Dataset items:
- - -
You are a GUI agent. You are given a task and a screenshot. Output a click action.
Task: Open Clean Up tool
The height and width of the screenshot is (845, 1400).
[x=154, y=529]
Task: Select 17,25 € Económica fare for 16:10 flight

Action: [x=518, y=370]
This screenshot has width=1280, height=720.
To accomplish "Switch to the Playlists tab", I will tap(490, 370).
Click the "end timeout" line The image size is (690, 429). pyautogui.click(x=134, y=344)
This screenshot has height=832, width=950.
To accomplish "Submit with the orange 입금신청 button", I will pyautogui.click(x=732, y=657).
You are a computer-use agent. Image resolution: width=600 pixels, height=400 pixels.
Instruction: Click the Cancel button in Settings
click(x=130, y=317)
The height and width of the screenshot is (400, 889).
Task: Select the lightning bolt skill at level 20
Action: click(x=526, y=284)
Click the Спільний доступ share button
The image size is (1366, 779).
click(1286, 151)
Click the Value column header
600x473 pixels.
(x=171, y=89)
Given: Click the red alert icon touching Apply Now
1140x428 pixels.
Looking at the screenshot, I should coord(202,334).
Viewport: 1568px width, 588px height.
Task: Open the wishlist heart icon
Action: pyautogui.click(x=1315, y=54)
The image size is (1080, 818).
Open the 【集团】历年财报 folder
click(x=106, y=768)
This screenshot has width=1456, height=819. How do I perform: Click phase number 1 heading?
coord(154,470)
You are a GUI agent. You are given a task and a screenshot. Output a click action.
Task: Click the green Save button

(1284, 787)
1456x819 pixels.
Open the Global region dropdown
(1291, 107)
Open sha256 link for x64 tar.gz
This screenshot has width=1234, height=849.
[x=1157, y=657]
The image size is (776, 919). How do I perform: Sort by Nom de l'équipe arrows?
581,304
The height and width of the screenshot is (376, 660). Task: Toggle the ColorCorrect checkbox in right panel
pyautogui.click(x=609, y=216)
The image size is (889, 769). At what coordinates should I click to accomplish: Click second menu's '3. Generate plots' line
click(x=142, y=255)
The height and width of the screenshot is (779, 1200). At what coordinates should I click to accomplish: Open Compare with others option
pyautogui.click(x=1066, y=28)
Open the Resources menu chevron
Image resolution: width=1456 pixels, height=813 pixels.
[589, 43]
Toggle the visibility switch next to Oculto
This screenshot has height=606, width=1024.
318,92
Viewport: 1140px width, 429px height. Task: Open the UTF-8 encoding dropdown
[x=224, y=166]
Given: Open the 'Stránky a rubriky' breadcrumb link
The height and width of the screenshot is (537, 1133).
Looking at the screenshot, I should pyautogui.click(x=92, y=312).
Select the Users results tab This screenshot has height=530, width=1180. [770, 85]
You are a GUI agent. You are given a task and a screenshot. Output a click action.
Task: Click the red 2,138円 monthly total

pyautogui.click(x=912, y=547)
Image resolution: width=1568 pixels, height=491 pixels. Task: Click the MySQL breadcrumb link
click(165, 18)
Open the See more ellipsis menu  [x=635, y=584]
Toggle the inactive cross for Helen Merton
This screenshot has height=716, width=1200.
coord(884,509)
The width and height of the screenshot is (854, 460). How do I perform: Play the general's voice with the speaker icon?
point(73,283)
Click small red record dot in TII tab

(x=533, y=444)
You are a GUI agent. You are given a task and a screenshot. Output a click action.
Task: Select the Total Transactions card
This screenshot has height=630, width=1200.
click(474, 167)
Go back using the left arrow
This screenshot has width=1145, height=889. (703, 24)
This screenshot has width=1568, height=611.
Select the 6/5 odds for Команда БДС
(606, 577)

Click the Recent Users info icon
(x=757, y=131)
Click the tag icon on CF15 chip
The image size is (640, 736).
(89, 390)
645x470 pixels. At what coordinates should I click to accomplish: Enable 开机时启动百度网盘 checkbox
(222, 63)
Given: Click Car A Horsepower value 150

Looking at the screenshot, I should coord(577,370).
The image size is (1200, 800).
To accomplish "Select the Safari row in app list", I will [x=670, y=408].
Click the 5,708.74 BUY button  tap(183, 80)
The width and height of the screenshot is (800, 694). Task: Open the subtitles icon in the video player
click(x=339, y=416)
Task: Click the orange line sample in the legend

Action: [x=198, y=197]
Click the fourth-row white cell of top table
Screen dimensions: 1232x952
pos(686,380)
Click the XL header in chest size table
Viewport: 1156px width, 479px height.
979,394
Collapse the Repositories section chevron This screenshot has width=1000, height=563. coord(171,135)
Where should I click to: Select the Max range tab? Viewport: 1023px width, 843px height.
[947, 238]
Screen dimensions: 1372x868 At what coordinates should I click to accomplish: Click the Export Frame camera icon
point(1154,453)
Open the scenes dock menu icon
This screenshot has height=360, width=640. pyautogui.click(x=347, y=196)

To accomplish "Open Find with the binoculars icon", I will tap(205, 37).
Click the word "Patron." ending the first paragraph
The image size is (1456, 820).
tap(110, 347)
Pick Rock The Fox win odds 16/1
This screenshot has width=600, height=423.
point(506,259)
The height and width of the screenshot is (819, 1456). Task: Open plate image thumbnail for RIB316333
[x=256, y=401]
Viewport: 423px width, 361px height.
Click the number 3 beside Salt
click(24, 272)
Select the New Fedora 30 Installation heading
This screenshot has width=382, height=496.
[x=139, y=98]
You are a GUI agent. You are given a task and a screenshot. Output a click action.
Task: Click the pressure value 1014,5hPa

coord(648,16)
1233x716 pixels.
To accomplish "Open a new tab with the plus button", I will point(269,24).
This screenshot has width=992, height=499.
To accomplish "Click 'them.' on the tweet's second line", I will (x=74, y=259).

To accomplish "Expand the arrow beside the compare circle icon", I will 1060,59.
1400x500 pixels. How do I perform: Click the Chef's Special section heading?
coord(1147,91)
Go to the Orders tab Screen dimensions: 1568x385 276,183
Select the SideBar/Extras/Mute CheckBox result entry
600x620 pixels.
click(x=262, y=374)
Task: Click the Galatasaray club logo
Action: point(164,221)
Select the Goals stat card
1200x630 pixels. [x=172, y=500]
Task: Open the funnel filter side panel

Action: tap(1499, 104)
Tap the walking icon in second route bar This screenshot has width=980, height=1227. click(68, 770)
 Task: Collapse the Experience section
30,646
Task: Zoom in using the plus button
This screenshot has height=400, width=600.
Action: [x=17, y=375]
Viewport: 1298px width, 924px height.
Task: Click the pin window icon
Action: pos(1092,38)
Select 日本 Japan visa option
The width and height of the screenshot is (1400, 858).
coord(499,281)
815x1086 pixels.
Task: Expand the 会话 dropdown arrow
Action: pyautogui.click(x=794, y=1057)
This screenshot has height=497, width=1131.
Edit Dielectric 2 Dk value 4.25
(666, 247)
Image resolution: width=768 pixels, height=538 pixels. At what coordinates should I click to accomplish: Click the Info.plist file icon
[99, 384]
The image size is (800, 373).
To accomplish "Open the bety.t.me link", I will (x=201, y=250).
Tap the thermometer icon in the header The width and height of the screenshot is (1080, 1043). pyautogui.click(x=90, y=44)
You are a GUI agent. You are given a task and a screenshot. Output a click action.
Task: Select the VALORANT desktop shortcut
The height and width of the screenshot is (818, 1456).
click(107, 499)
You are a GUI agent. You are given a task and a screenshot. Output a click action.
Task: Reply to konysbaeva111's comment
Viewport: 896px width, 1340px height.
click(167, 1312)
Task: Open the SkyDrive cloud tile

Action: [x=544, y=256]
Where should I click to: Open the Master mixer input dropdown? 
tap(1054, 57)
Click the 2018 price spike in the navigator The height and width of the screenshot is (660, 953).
- - -
• _INSTRUCTION_
Set out every line of the data above as a numbered list, skipping any blank lines.

• _SOLUTION FOR THIS PROBLEM_
1. You are a GUI agent. You are given a task and a screenshot. Output a click action.
2. Task: Open Clean Up tool
3. The height and width of the screenshot is (845, 1400).
4. [x=154, y=529]
5. Task: Select 17,25 € Económica fare for 16:10 flight
6. Action: [x=518, y=370]
7. This screenshot has width=1280, height=720.
8. To accomplish "Switch to the Playlists tab", I will tap(490, 370).
9. Click the "end timeout" line The image size is (690, 429). pyautogui.click(x=134, y=344)
10. This screenshot has height=832, width=950.
11. To accomplish "Submit with the orange 입금신청 button", I will pyautogui.click(x=732, y=657).
12. You are a computer-use agent. Image resolution: width=600 pixels, height=400 pixels.
13. Instruction: Click the Cancel button in Settings
14. click(x=130, y=317)
15. The height and width of the screenshot is (400, 889).
16. Task: Select the lightning bolt skill at level 20
17. Action: click(x=526, y=284)
18. Click the Спільний доступ share button
19. The image size is (1366, 779).
20. click(1286, 151)
21. Click the Value column header
22. 600x473 pixels.
23. (x=171, y=89)
24. Given: Click the red alert icon touching Apply Now
25. 1140x428 pixels.
26. Looking at the screenshot, I should coord(202,334).
27. Viewport: 1568px width, 588px height.
28. Task: Open the wishlist heart icon
29. Action: pyautogui.click(x=1315, y=54)
30. The image size is (1080, 818).
31. Open the 【集团】历年财报 folder
32. click(x=106, y=768)
33. This screenshot has width=1456, height=819. How do I perform: Click phase number 1 heading?
34. coord(154,470)
35. You are a GUI agent. You are given a task and a screenshot. Output a click action.
36. Task: Click the green Save button
37. (1284, 787)
38. 1456x819 pixels.
39. Open the Global region dropdown
40. (1291, 107)
41. Open sha256 link for x64 tar.gz
42. This screenshot has width=1234, height=849.
43. [x=1157, y=657]
44. The image size is (776, 919). How do I perform: Sort by Nom de l'équipe arrows?
45. 581,304
46. The height and width of the screenshot is (376, 660). Task: Toggle the ColorCorrect checkbox in right panel
47. pyautogui.click(x=609, y=216)
48. The image size is (889, 769). At what coordinates should I click to accomplish: Click second menu's '3. Generate plots' line
49. click(x=142, y=255)
50. The height and width of the screenshot is (779, 1200). At what coordinates should I click to accomplish: Open Compare with others option
51. pyautogui.click(x=1066, y=28)
52. Open the Resources menu chevron
53. Image resolution: width=1456 pixels, height=813 pixels.
54. [589, 43]
55. Toggle the visibility switch next to Oculto
56. This screenshot has height=606, width=1024.
57. 318,92
58. Viewport: 1140px width, 429px height. Task: Open the UTF-8 encoding dropdown
59. [x=224, y=166]
60. Given: Open the 'Stránky a rubriky' breadcrumb link
61. The height and width of the screenshot is (537, 1133).
62. Looking at the screenshot, I should pyautogui.click(x=92, y=312).
63. Select the Users results tab This screenshot has height=530, width=1180. [770, 85]
64. You are a GUI agent. You are given a task and a screenshot. Output a click action.
65. Task: Click the red 2,138円 monthly total
66. pyautogui.click(x=912, y=547)
67. Image resolution: width=1568 pixels, height=491 pixels. Task: Click the MySQL breadcrumb link
68. click(165, 18)
69. Open the See more ellipsis menu  [x=635, y=584]
70. Toggle the inactive cross for Helen Merton
71. This screenshot has height=716, width=1200.
72. coord(884,509)
73. The width and height of the screenshot is (854, 460). How do I perform: Play the general's voice with the speaker icon?
74. point(73,283)
75. Click small red record dot in TII tab
76. (x=533, y=444)
77. You are a GUI agent. You are given a task and a screenshot. Output a click action.
78. Task: Select the Total Transactions card
79. This screenshot has height=630, width=1200.
80. click(474, 167)
81. Go back using the left arrow
82. This screenshot has width=1145, height=889. (703, 24)
83. This screenshot has width=1568, height=611.
84. Select the 6/5 odds for Команда БДС
85. (606, 577)
86. Click the Recent Users info icon
87. (x=757, y=131)
88. Click the tag icon on CF15 chip
89. The image size is (640, 736).
90. (89, 390)
91. 645x470 pixels. At what coordinates should I click to accomplish: Enable 开机时启动百度网盘 checkbox
92. (222, 63)
93. Given: Click Car A Horsepower value 150
94. Looking at the screenshot, I should coord(577,370).
95. The image size is (1200, 800).
96. To accomplish "Select the Safari row in app list", I will [x=670, y=408].
97. Click the 5,708.74 BUY button  tap(183, 80)
98. The width and height of the screenshot is (800, 694). Task: Open the subtitles icon in the video player
99. click(x=339, y=416)
100. Task: Click the orange line sample in the legend
101. Action: [x=198, y=197]
102. Click the fourth-row white cell of top table
103. Screen dimensions: 1232x952
104. pos(686,380)
105. Click the XL header in chest size table
106. Viewport: 1156px width, 479px height.
107. 979,394
108. Collapse the Repositories section chevron This screenshot has width=1000, height=563. coord(171,135)
109. Where should I click to: Select the Max range tab? Viewport: 1023px width, 843px height.
110. [947, 238]
111. Screen dimensions: 1372x868 At what coordinates should I click to accomplish: Click the Export Frame camera icon
112. point(1154,453)
113. Open the scenes dock menu icon
114. This screenshot has height=360, width=640. pyautogui.click(x=347, y=196)
115. To accomplish "Open Find with the binoculars icon", I will tap(205, 37).
116. Click the word "Patron." ending the first paragraph
117. The image size is (1456, 820).
118. tap(110, 347)
119. Pick Rock The Fox win odds 16/1
120. This screenshot has width=600, height=423.
121. point(506,259)
122. The height and width of the screenshot is (819, 1456). Task: Open plate image thumbnail for RIB316333
123. [x=256, y=401]
124. Viewport: 423px width, 361px height.
125. Click the number 3 beside Salt
126. click(24, 272)
127. Select the New Fedora 30 Installation heading
128. This screenshot has width=382, height=496.
129. [x=139, y=98]
130. You are a GUI agent. You are given a task and a screenshot. Output a click action.
131. Task: Click the pressure value 1014,5hPa
132. coord(648,16)
133. 1233x716 pixels.
134. To accomplish "Open a new tab with the plus button", I will point(269,24).
135. This screenshot has width=992, height=499.
136. To accomplish "Click 'them.' on the tweet's second line", I will (x=74, y=259).
137. To accomplish "Expand the arrow beside the compare circle icon", I will 1060,59.
138. 1400x500 pixels. How do I perform: Click the Chef's Special section heading?
139. coord(1147,91)
140. Go to the Orders tab Screen dimensions: 1568x385 276,183
141. Select the SideBar/Extras/Mute CheckBox result entry
142. 600x620 pixels.
143. click(x=262, y=374)
144. Task: Click the Galatasaray club logo
145. Action: point(164,221)
146. Select the Goals stat card
147. 1200x630 pixels. [x=172, y=500]
148. Task: Open the funnel filter side panel
149. Action: tap(1499, 104)
150. Tap the walking icon in second route bar This screenshot has width=980, height=1227. click(68, 770)
151.  Task: Collapse the Experience section
152. 30,646
153. Task: Zoom in using the plus button
154. This screenshot has height=400, width=600.
155. Action: [x=17, y=375]
156. Viewport: 1298px width, 924px height.
157. Task: Click the pin window icon
158. Action: pos(1092,38)
159. Select 日本 Japan visa option
160. The width and height of the screenshot is (1400, 858).
161. coord(499,281)
162. 815x1086 pixels.
163. Task: Expand the 会话 dropdown arrow
164. Action: pyautogui.click(x=794, y=1057)
165. This screenshot has height=497, width=1131.
166. Edit Dielectric 2 Dk value 4.25
167. (666, 247)
168. Image resolution: width=768 pixels, height=538 pixels. At what coordinates should I click to accomplish: Click the Info.plist file icon
169. [99, 384]
170. The image size is (800, 373).
171. To accomplish "Open the bety.t.me link", I will (x=201, y=250).
172. Tap the thermometer icon in the header The width and height of the screenshot is (1080, 1043). pyautogui.click(x=90, y=44)
173. You are a GUI agent. You are given a task and a screenshot. Output a click action.
174. Task: Select the VALORANT desktop shortcut
175. The height and width of the screenshot is (818, 1456).
176. click(107, 499)
177. You are a GUI agent. You are given a task and a screenshot. Output a click action.
178. Task: Reply to konysbaeva111's comment
179. Viewport: 896px width, 1340px height.
180. click(167, 1312)
181. Task: Open the SkyDrive cloud tile
182. Action: [x=544, y=256]
183. Where should I click to: Open the Master mixer input dropdown? 
184. tap(1054, 57)
185. Click the 2018 price spike in the navigator The height and width of the screenshot is (660, 953).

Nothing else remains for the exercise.